One of the most compelling ways to increase job growth in this country is to breakdown the barriers of access to capital. With banks not lending, many would-be entrepreneurs have to rely on friends and family, and many can't scrape enough funding to get their idea off the ground. With that said, there's a lot of cash on the sidelines and many investors have grown tired of anemic financial markets, and would love the opportunity to buy a piece of someone's start-up.

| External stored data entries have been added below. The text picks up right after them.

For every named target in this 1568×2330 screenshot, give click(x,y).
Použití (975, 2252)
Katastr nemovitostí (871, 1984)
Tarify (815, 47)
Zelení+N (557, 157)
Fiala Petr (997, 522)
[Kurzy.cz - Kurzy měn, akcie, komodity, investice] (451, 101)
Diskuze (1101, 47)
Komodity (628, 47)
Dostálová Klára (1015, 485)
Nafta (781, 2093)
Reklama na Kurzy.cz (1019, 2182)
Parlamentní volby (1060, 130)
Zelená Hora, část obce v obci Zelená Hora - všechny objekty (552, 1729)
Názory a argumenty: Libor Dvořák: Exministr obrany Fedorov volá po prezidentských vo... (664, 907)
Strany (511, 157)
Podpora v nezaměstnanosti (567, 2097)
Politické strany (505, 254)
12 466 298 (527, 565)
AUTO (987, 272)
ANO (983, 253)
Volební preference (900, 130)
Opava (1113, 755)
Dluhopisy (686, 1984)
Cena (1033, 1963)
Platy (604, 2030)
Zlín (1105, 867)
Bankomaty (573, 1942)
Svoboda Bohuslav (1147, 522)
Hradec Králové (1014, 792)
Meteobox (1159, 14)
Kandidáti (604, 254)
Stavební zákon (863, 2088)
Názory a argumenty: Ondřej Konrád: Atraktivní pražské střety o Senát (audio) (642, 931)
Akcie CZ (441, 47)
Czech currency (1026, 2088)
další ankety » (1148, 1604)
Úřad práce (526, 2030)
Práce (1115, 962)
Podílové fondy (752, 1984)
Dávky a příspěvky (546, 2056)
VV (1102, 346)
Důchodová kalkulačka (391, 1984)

Just last week, HR 2930 passed in the House by 407-17, and the bill is supported by the white house. Still, the WSJ published in article today on the naysayers, claiming that investors run the risk of falling prey to scams. Certainly analyst coverage and registration with the SEC provides a false sense of comfort. Just ask anyone who owned shares in WorldCom, Tyco, and Enron.
Of course vetting fund raisers properly will be an important part of the process, and there are ways to leverage social networking platforms and the Wisdom of the Crowd to make educated investment decisions, not to mention third-party audited financial statements. Capping the amount that a single investor can contribute will also mitigate risk.
With an official jobless rate hovering over 9% (and an under-employed rate much higher), we need to consider innovative ways to jump-start our economy. Crowd funding has already proven its magic with art projects through Kickstarter. Now it's time to spread the model to the broader part of our economy.